That’s right, sausage. It’s not a typo (as if we wouldn’t have spotted such a thing!). And yes, it’s yet another blog article about food and language. As someone with a passion for both subjects, it’s a combination I find particularly interesting, and one that is often the source of some fascinating facts and delightful linguistic idiosyncrasies.

When discussing international cuisine with people from different countries, things often revolve around the usual stereotypes: American barbecue, Italian pizza, English fish and chips, German sauerkraut, pretzels and Wurst. Many a stereotype has at least some basis in truth, and, having lived in Germany for almost eight years now, I can certainly attest to the popularity of Wurst here. Wurst products account for around half of the annual meat consumption in Germany, and there are over 1,500 different types of Wurst[1] (article in German) to choose from, so it is perhaps unsurprising that the word Wurst (or, in its adjectival form: wurst) has firmly embedded itself in the German psyche, a fact reflected by its widespread use in German idioms.

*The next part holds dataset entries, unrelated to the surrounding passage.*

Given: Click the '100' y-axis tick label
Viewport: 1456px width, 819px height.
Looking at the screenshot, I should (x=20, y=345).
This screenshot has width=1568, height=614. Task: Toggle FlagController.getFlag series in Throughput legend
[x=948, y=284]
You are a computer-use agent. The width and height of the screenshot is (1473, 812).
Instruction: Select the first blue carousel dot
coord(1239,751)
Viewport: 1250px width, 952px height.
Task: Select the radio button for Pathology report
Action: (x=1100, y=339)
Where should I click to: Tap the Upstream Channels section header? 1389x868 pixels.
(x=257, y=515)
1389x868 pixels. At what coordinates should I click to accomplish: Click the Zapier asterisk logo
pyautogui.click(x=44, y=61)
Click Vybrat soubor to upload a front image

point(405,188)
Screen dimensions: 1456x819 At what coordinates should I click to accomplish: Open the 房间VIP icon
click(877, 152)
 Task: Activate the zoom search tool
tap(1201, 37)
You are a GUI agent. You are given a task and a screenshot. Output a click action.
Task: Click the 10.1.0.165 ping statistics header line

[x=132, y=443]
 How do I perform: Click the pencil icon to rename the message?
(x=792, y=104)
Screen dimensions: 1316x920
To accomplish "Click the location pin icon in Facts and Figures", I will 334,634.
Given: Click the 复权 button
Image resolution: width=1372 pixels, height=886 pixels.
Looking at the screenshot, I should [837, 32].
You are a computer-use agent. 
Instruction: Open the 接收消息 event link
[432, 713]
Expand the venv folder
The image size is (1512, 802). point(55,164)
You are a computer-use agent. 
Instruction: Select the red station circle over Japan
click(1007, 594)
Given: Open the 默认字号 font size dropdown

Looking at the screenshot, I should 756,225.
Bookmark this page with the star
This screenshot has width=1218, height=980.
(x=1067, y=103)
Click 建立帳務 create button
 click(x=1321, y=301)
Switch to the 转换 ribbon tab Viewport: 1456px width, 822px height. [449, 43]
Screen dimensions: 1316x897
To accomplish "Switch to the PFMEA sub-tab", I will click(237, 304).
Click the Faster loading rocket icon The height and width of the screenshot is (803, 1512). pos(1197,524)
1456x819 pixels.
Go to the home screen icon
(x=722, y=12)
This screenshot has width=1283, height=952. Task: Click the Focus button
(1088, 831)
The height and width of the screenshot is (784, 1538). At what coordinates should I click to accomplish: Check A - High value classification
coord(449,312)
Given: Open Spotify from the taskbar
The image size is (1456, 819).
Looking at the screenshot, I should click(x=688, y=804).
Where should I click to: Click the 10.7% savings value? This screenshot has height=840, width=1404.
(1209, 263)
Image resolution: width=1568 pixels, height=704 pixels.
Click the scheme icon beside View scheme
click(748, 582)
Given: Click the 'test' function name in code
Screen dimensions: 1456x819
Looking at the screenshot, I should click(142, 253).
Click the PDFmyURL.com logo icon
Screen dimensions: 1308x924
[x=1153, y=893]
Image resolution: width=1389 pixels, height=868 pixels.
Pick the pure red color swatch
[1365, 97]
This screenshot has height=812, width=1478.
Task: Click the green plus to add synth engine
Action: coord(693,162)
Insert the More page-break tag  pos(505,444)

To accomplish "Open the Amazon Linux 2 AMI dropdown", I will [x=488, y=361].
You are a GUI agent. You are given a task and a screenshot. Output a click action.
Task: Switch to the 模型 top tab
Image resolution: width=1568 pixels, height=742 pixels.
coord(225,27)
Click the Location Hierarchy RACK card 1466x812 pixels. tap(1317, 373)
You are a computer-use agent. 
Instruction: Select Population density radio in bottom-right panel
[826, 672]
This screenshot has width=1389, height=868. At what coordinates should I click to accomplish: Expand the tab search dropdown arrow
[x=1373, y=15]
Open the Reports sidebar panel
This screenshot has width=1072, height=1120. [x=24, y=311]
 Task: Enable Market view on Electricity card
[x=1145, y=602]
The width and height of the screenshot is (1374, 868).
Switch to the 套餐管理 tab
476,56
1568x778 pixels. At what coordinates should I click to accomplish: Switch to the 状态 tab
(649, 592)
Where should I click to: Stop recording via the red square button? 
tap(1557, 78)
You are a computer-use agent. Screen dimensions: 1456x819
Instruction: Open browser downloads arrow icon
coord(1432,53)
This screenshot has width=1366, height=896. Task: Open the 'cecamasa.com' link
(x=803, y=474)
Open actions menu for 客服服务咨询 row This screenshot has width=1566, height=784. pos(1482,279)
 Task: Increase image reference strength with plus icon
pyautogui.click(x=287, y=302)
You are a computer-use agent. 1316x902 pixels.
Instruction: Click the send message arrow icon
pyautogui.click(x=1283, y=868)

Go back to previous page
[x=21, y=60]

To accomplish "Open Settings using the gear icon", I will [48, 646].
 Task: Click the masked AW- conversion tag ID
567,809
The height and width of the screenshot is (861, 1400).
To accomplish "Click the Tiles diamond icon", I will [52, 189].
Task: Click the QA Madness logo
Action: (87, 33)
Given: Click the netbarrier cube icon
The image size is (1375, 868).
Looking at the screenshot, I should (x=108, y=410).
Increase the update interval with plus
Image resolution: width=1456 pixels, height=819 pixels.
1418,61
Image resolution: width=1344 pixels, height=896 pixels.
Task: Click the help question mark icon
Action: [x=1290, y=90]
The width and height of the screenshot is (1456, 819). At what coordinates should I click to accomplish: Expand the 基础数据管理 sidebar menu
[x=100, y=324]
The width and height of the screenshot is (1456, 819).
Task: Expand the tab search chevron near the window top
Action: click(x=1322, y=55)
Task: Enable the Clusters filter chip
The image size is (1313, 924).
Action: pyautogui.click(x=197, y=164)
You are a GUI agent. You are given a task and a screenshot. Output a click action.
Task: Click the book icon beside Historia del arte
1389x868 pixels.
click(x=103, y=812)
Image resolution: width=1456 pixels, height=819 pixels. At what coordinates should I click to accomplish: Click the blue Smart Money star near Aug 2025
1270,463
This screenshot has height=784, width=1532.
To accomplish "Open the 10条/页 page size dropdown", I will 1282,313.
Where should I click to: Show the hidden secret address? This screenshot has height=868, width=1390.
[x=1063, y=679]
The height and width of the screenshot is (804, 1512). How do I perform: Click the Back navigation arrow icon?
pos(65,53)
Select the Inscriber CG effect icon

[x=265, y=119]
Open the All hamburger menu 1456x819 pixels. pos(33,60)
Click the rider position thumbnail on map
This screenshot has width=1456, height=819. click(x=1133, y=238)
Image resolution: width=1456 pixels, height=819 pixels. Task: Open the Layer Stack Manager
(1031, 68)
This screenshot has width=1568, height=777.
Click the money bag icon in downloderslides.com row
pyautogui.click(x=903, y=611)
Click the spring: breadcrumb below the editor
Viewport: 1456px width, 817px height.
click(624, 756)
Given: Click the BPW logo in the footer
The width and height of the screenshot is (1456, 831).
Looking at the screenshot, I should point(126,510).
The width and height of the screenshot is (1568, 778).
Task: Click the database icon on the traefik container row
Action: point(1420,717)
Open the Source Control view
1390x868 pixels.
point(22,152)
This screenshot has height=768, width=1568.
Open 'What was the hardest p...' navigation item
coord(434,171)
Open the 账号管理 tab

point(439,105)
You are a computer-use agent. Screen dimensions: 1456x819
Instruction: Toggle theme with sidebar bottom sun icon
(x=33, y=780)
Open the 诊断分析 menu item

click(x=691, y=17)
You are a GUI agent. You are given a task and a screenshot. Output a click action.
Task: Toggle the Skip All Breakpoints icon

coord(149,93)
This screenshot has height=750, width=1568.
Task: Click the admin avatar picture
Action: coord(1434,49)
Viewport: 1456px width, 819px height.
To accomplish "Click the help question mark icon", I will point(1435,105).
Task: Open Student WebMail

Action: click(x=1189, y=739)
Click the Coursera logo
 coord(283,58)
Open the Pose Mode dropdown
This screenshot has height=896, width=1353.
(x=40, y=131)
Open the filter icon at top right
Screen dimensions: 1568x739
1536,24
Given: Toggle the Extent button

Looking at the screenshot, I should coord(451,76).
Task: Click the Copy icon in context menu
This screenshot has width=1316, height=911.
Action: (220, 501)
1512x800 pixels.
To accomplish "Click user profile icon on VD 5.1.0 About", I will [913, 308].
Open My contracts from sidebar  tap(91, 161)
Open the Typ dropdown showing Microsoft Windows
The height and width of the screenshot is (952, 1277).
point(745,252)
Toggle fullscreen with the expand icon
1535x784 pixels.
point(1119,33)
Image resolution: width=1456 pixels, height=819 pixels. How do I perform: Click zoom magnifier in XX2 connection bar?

Wurst is an extremely versatile word, capable even of functioning as its own antonym. The phrase Jetzt geht es um die Wurst (“It’s crunch time”), for example, accords the humble sausage the status of something extremely important, the moment during which one’s fate will be decided. Conversely, if someone utters the words Das ist mir Wurst (“I don’t mind” or “I really couldn’t care less”) or declares something to be wurst or even wurstegal (“It doesn’t matter”, “Whatever”), the topic of discussion or the outcome of a decision that is about to be taken could not interest them any less or be of any less importance. So, if something is all about the sausage, it is a decisive moment, but if it is all sausage to you or simply sausage, it really doesn’t matter at all.

There are plenty of other examples of the word Wurst in German idioms, but getting into those in any kind of detail would take this blog article well beyond its intended length. And, as the German saying goes: “Everything has an end, only the sausage has two”[2].

Robert Fawcett

[1] Wurst in German-speaking countries is a much broader term than its direct translation into English, “sausage”, also referring to things like ham, salami and pâté.
[2] The title of a 1986 song by German singer Stephan Remmler, which is now commonly used to mean “Everything must come to an end”.